Cet article s’adresse aux thérapeutes manuels et aux patients qui souhaitent mieux comprendre, prendre en charge et conseiller leurs patients souffrant de douleurs fessière et à toute personne recherchant des solutions pour améliorer leur propre état de santé.

Nous allons (re)visiter un mythe de la thérapie manuelle : le syndrome du piriforme.

  • La situation de départ est simple et idyllique : c’est l’histoire d’un nerf (le sciatique) qui traverse un muscle de la fesse (le piriforme) : quand le muscle se tend, il comprime le nerf et cette compression génère une douleur. La prise en charge de cette douleur est simple et logique : il faut décomprimer le nerf, en détendant le muscle… et tout rentre dans l’ordre en une séance. 

Ça, c’est l’une des choses que j’ai appris à l’école ; et en discutant avec de nombreux confrères et consoeurs ostéos et kinés, je constate que c’est encore la pensée dominante.

La raison qui me pousse à écrire cet article, c’est à nouveau la distance qui existe entre la théorie enseignée et la réalité de la pratique clinique. Autrement dit, ce sont les “claques” prises en cabinet. J’espère que ce partage vous permettra de gagner du temps et d’en faire gagner.

  • Je me souviens du moment où j’ai étudié ce sujet à l’école et du sentiment que j’ai ressenti : que je faisais un super job, que c’était super de pouvoir prendre en charge ce genre de problème sans recourir à des médicaments. Génial.

Sauf que… j’ai essayé les différentes méthodes de traitement de ce syndrome du piriforme : étirement, massage, ponçage etc… et malheureusement, globalement, ça ne fonctionnait pas bien et les promesses de simplicité et d’efficacité n’étaient pas au rendez-vous.

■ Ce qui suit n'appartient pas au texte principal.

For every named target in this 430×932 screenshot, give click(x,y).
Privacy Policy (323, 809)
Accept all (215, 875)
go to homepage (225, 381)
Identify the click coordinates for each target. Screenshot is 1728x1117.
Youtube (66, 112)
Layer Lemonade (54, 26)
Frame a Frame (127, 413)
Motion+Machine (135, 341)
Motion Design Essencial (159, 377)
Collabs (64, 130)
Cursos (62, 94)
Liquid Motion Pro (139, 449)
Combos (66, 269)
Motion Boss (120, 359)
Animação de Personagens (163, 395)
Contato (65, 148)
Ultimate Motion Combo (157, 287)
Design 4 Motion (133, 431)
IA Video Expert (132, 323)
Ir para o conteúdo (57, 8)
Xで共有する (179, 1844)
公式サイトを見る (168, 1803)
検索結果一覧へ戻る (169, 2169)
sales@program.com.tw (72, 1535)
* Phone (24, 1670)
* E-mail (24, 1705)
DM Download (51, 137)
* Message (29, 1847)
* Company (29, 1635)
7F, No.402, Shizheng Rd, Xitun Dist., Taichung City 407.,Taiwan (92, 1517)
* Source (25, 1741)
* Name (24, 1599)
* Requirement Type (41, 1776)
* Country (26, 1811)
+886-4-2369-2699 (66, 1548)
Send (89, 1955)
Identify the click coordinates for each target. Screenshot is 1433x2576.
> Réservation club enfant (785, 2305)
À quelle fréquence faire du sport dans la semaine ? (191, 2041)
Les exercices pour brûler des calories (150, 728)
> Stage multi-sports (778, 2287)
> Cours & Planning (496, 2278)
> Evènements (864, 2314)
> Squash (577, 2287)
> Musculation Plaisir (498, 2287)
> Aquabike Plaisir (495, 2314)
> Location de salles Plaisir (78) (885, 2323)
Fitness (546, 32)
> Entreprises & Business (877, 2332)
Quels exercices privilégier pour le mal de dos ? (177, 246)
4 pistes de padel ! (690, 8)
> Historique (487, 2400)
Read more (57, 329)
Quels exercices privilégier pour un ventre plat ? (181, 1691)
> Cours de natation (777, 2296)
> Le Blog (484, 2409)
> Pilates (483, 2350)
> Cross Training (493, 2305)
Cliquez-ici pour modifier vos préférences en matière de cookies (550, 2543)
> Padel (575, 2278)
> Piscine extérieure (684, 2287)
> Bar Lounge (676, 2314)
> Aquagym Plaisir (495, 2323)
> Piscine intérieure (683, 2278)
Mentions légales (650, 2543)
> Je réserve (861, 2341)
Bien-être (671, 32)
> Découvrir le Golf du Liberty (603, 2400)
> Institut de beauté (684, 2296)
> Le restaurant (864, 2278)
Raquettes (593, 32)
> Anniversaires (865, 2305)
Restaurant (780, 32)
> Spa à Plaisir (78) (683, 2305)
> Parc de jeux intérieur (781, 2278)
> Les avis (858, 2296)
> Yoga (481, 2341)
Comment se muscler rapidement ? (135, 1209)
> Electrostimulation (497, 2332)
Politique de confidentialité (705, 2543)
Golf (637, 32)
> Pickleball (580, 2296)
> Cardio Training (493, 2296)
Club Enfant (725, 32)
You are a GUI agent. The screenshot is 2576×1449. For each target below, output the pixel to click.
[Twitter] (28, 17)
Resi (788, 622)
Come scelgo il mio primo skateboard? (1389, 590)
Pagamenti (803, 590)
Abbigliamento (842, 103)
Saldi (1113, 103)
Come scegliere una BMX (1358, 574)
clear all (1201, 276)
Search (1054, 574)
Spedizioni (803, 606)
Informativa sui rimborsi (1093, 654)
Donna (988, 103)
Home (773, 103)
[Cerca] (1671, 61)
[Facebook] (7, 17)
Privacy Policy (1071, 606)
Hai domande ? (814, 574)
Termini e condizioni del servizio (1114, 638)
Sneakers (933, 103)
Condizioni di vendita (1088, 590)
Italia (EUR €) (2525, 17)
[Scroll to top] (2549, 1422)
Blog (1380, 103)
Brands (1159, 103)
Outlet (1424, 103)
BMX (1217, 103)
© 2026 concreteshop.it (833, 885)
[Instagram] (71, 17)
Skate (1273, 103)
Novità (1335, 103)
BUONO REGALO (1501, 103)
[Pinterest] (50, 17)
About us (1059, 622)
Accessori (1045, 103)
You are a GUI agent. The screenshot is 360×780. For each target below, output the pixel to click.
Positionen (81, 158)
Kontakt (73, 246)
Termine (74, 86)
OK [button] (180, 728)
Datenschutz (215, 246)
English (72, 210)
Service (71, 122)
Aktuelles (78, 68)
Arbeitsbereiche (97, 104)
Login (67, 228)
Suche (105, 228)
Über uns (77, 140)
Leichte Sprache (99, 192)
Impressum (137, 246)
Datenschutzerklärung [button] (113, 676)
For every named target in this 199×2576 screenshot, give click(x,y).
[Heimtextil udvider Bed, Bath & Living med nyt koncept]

Je me retrouvais dans une situation classique : je ne comprenais pas pourquoi ce que je faisais fonctionnait, ou ne fonctionnait pas. Bref, j’étais dans le noir. J’ai regroupé dans ce billet de vlog les différentes sources qui m’ont permis de mettre de la clarté dans ‘tout ça”.

  • Pour rappel à ceux qui ne me connaissent pas encore, je suis ostéopathe de formation et  la majeure partie de ma patientèle est constituée de personnes souffrant de rachialgies (traduction pour les patients : douleur de la colonne vertébrale).

Parmi elles, un bon nombre se plaint de douleurs dans la fesse, avec parfois des irradiations dans la cuisse faisant penser à une sciatique. 

CE QUE J’AI APPRIS DURANT MES ETUDES – ET VOUS ?

  • J’avais appris, en très résumé, qu’une douleur de fesse irradiant dans la jambe était généralement due à une compression du nerf sciatique :
  • soit par une hernie discale dans la colonne vertébrale,
  • soit lors du passage du nerf dans les muscles profonds du bassin, pelvi-tronchantériens, dont le fameux pirifome,
  • soit par une tête…. 😉

  • Et que, quand un patient se présentait en consultation avec ce type de demandes :
  • soit il avait des signes neurologiques à l’examen clinique et alors il fallait s’orienter vers une prise en charge de conflit disco-radiculaire,

soit il n’y avait pas de signe neurologique et/ou d’imagerie et alors il fallait s’orienter vers une détente/décompression du piriforme.

ET DANS L’HISTOIRE ?

Et encore avant, que disait la science ? Il y a des traces d’études datant de début 1900, où des cliniciens recevaient des patients avec des douleurs dans la fesse sans pour autant arriver à mettre en évidence une pathologie en lien direct avec le nerf sciatique. Ne trouvant pas d’origines claires, ils ont commencé à réfléchir à d’autres zones étiologiques.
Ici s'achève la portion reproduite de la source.